Dampak Akulturasi Budaya Islam terhadap Pergeseran Nilai Religi Hindu-Buddha di Indonesia – Religion magis merupakan sebutan sejarawan barat terhadap kepercayaan asli masyarakat Indonesia, mengenai nilai budaya yang sangat mengakar dalam unsur religi. Kebudayaan masyarakat Indonesia  yang menerima pengaruh dan menyerap unsur-unsur Hindu-Budha, prosesnya bukan sekedar akulturasi saja, akan tetapi terjadi kebangkitan kebudayaan-kebudayaan di nusantara khususnya di Jawa, dengan memanfaatkan unsur agama dan kebudayaan India. Berdasarkan hal yang memengaruhi pergeseran nilai religi, dampak-dampak yang dihasilkan dari akulturasi agama Islam dan Hindu-Buddha yakni munculnya kebudayaan yang tidak ada di ajaran Islam namun muncul di Indonesia, kebudayaan tersebut seperti kegiatan sekaten dan grebeg maulid, ruwat, dan labuhan.

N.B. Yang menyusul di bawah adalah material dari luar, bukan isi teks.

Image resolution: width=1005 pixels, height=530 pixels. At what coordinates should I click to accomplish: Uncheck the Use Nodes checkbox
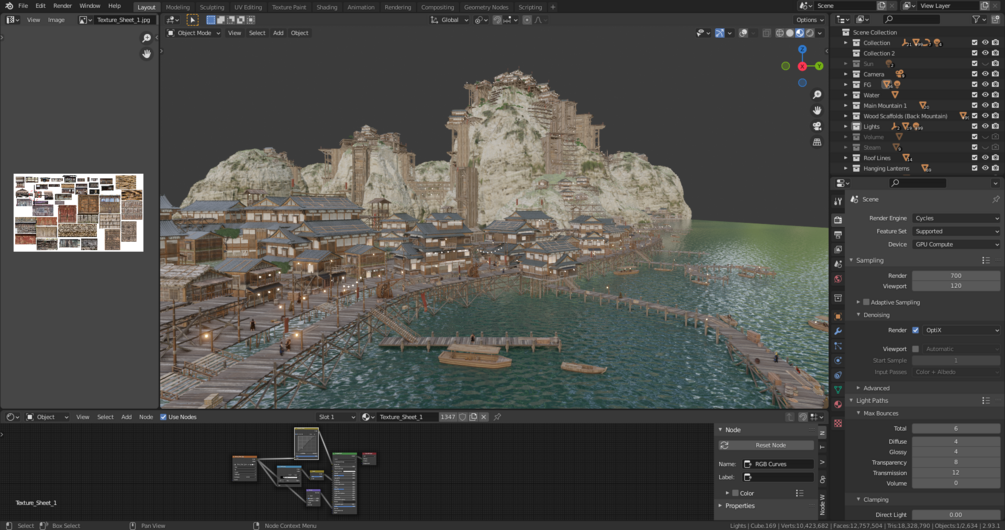[x=164, y=417]
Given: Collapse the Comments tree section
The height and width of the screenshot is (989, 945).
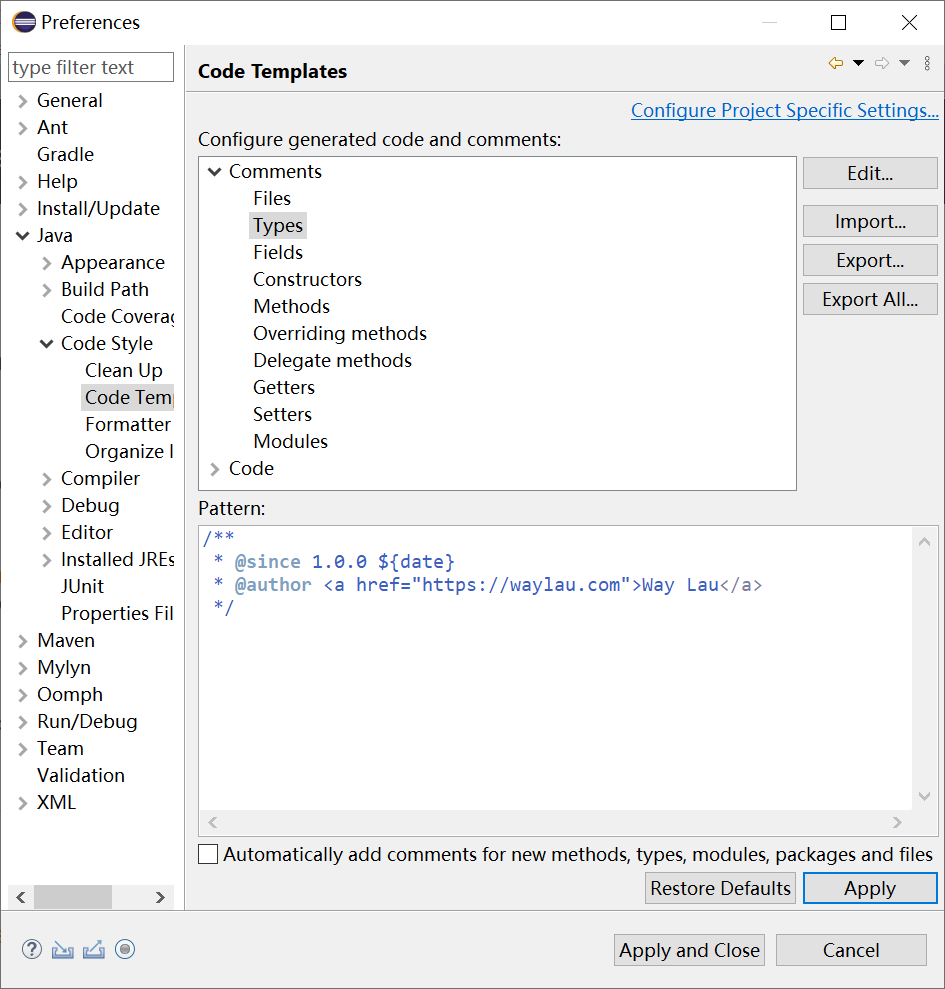Looking at the screenshot, I should click(x=214, y=171).
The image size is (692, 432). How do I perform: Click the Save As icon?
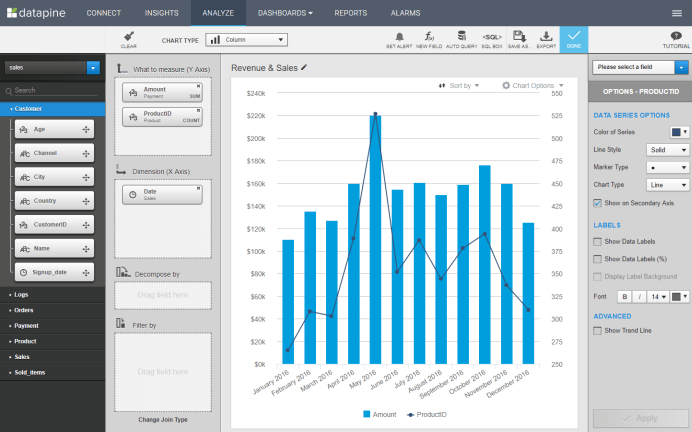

            Sekaten berasal dari kata “sekati” dan juga berasal dari kata bahasa arab “syahadatain” yang berarti dua kalimat syahadat. Menurut sejarah, perayaan sekaten bermula sejak kerajaan Islam Demak, namun berlangsung ketika jaman pemerintahan Raja Hayam Wurk di Majapahit yang  disebut “srada agung”. Perayaan yang menjadi tradisi kerajaan Majapahit tersebut berupa persembahan sesaji kepada para dewa, disertai dengan mentra-mantra, dan sekaligus untuk menghormati arwah para leluhur. Setelah Majapahit runtuh, kemudian berdiri kerajaan Demak oleh Raden Patah dengan disertai dukungan para wali, kemudian perayaan tersebut dialihkan menjadi kegiatan yang bersifat Islami. Upacara sekatenan dikembangkan Sunan Bonang dalam rangka menyambut hari Maulud Nabi Muhammad SAW yang jatuh pada bulan Rabiul Awal tahun Hijriah. Upacara sekatenan dapat disimpulkan merupakan bagian dari acara grebeg Maulud. Sunan Bonang, seperti Sunan Kalijaga, menggunakan pertunjukan wayang sebagai media dakwah dengan lagu gamelan wayang berisikan pesan-pesan ajaran agama Islam. Setiap bait diselingi ucapan syahadatain yang kemudian dikenal dengan istilah sekaten. Dalam tradisi sekatenan, semua pihak diharapkan keikutsertaannya, dari raja, abdi dalem istana, pasukan kerajaan, hingga rakyat kecil tumpahruah di jalan guna berebutan berkah yang berupa nasi dan lauk-pauk berikut sayur mayurnya untuk disantap.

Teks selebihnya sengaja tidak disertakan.